The center is defining the attenuation level, at which image information is highlighted. By adjustment of the slope and delta of the attenuation curve, the expression of the post-processing can be modulated.

https://doi.org/10.1371/journal.pone.0147378.g001

To exclude potentially false positive results in the initial BC image reading, follow-up NECT images were also transferred into BC images and evaluated (in terms of ASPECTS grading) separately in randomized order by both readers without knowledge of the results of the admission CT reading.

Statistical analysis

Statistical analyses were performed using JMP 11.2 statistical software (SAS Institute Corp., Cary, North Carolina, USA). The Kolmogorow-Smirnov test was performed for normality testing. In cases with normal distributed data (extent of hypoattenuated area) paired student’s t-tests were calculated for comparison.

Assessment of diagnostic accuracy in terms of sensitivity, specificity, positive and negative predictive value was performed using follow-up-NECT as reference standard.

For comparison of the detection rate of hypoattenuated brain areas Fisher’s exact test was applied. For comparison of the different ASPECT scores (NECT vs. BC) Bland & Altman statistics were performed.

Nominal data as the influence of the localization of the vessel occlusion and clinical data on the stroke area (TIA, minor/major stroke) were assessed by linear regression analysis.

Inter-observer agreement was assessed by Cohen’s kappa (k).

For all tests, p values < 0.05 were considered statistically significant. 95%-confidence intervals are given if not indicated otherwise.

Results

Patient characteristics and clinical data

A total number of 76 patients who underwent NECT for stroke diagnosis at our institution between 02/2011 and 07/2015 were included in this retrospective analysis. Based on the clinical examination 2 patients (2.6%) were classified as having had a minor stroke (NIHSS ≤ 3) and 74 patients (97.4%) as having had a major stroke. In this study, no patient with a transitory ischemic attack (TIA) was included. The median National Instituted of Health stroke scale (NIHSS) value was 13 (range: 3–25; 95%-CI: 11–14), but only available in 53 cases due to the retrospective study design.

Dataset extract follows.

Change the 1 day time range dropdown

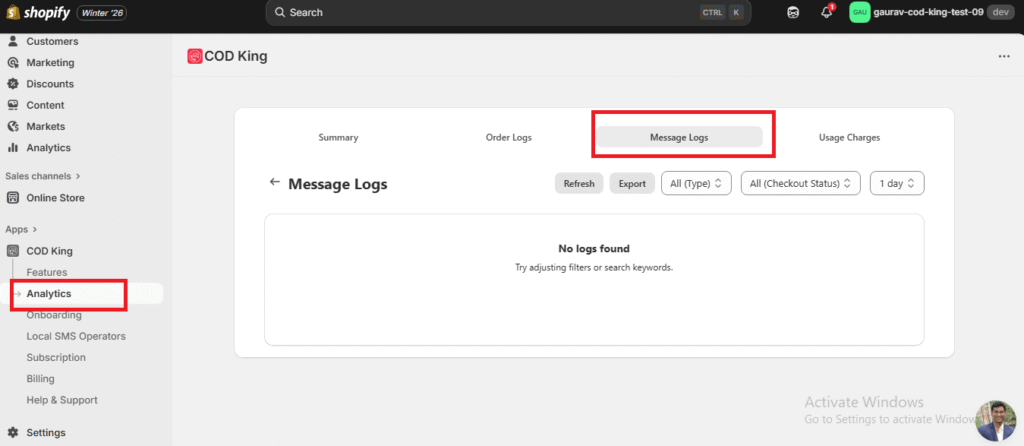tap(896, 184)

Based on imaging data including NECT, CTA and CTP, the localization of the stroke was right-sided in 39 cases (51.3%) and left-sided in 37 cases (48.7%). The localizations of the causal vessel occlusion/stenosis are displayed in Table 1. The results of intravascular therapy were considered to be successful in 68 cases (91.8% of all recanalization attempts) with nearly complete or complete perfusion of the affected arterial territory (TICI grade 2b/3).

NECT results

NECT image analysis yielded 35 patients with hypodensities and an ASPECTS score of 10 (no measurable hypo-attenuating area) in 41 patients (53.0%). An ASPECTS score of 9 was given in 24 patients (32.6%), 8 in 6 patients (7.9%), 7 in 3 patients (3.9%), and a score of 6 and 4 was given in 1 patient each (1.3%).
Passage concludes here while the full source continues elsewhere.